Day 111
Good grammar!
…
This is the sort that doesn’t leave the beta readers saying Good Grief! over and over.
But…
There is writing the way people sometimes speak, which is hard, good grammar, and the way it should be written. Especially in historical fiction, I find that the lower classes in the 1700s and 1800s were literate enough to speak properly, after a fashion, when employed as servants and lesser staff, but the question would be as to what education level they reached.
Of course, it is a matter of deciding whether these characters will speak as they would have at the time, or in a manner the reader can understand.

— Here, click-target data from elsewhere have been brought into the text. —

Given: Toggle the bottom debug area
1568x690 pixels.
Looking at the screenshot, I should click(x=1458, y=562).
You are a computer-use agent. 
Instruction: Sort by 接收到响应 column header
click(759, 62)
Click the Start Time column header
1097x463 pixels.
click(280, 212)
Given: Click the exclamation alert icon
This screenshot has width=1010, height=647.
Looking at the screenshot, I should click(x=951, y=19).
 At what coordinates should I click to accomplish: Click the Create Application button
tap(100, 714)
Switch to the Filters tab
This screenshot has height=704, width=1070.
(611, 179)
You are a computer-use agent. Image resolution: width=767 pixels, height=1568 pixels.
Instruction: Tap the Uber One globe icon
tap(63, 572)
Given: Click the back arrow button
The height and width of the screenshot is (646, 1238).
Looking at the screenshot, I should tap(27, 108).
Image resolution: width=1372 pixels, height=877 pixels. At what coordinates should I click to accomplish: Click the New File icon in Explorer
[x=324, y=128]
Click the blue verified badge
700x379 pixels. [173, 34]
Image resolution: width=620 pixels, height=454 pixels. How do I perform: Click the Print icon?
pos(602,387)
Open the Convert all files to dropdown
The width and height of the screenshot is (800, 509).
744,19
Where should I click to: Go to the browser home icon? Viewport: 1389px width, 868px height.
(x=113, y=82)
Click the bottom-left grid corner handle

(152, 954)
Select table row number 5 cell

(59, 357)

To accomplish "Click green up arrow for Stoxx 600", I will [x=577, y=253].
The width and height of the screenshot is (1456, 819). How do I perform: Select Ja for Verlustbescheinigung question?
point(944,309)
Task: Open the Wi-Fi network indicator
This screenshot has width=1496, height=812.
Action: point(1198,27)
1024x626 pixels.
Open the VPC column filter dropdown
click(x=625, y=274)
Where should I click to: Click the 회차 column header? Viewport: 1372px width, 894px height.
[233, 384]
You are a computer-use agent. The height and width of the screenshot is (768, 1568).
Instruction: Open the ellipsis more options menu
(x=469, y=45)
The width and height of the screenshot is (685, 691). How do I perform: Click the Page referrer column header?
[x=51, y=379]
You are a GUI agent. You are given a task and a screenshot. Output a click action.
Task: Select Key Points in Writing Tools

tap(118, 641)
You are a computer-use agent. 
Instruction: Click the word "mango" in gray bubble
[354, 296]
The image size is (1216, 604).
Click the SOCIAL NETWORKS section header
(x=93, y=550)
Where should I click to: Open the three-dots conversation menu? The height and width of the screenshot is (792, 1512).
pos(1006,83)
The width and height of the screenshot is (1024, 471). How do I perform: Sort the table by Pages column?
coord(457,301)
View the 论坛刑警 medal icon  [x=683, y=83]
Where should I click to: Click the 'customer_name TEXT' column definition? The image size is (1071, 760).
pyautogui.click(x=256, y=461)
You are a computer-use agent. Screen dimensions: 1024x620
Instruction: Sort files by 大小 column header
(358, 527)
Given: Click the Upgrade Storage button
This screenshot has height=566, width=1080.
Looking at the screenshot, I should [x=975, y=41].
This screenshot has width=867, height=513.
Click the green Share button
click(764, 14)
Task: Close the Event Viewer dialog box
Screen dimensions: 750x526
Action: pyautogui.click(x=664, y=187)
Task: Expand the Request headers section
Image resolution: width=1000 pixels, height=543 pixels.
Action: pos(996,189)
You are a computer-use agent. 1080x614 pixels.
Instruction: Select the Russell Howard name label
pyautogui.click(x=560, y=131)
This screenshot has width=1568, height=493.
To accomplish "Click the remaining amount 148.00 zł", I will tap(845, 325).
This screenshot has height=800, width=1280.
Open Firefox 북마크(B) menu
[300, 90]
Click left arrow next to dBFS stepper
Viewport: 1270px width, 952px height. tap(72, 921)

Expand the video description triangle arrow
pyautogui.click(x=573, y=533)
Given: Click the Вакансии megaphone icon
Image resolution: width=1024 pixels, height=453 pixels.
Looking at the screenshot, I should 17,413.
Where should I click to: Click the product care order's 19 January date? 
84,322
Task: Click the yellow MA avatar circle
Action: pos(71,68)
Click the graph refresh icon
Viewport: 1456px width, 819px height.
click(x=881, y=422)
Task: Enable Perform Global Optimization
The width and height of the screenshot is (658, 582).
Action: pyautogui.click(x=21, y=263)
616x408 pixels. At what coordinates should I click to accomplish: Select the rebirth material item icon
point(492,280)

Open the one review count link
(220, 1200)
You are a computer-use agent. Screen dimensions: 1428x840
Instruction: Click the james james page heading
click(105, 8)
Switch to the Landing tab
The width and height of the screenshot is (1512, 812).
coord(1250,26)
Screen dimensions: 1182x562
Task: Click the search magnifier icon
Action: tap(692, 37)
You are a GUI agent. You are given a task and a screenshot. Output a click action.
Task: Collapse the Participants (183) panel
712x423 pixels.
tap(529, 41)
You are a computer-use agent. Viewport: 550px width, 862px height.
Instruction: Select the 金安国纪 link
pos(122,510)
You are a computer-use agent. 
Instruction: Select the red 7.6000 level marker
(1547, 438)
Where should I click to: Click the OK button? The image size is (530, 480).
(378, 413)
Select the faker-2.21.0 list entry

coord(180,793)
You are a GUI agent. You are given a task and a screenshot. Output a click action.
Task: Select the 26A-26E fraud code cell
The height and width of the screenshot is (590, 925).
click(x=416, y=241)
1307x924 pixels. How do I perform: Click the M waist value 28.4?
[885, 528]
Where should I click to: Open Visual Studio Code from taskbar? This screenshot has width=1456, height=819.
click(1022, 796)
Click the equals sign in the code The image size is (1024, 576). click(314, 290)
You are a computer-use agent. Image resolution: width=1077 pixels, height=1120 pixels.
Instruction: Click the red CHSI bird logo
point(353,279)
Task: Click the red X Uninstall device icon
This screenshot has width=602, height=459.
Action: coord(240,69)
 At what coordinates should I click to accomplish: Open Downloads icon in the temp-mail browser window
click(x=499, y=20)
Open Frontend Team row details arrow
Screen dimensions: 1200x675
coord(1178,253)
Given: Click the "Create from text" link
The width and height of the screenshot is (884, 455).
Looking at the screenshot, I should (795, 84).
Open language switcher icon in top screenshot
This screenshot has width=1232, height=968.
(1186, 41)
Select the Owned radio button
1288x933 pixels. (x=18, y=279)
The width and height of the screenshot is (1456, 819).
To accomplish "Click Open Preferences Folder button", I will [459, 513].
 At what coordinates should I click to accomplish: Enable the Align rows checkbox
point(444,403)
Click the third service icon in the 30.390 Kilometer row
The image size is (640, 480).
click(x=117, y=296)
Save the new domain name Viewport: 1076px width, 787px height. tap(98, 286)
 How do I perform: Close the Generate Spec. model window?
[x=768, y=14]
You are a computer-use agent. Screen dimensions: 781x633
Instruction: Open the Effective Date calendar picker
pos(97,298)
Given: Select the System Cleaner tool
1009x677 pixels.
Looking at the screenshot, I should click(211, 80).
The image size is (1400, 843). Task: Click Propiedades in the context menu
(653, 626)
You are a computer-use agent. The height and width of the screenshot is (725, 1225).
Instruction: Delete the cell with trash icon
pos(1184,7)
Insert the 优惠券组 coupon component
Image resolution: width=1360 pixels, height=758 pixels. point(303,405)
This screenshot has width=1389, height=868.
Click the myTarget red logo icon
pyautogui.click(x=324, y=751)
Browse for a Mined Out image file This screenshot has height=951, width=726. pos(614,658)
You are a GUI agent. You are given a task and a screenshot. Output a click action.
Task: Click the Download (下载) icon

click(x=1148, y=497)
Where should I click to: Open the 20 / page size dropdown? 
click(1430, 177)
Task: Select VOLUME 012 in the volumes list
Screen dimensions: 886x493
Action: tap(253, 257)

Other than that, good writing is literate and understandable, with no overuse of adjectives that the common reader will not understand, and there should not be obscure similies and sayings, an order I sometimes forget to tell myself.
Perhaps it is an idea to keep several grammar references on the desk just in case you start having fights with the grammar checker, which I do from time to time. It doesn’t recognise the speech that I use, which is basically common knowledge, but not built into the grammar checker.
Grammar checkers are like artificial intelligence; it is only as good as the person who programs it and gives it its grammar examples.
When running it across a 500-page document, and its eccentricities start flaring, it gets a little annoying, particularly when you can’t turn it off. Still, it picked up quite a few errors that
I didn’t, and I guess that left me a little miffed.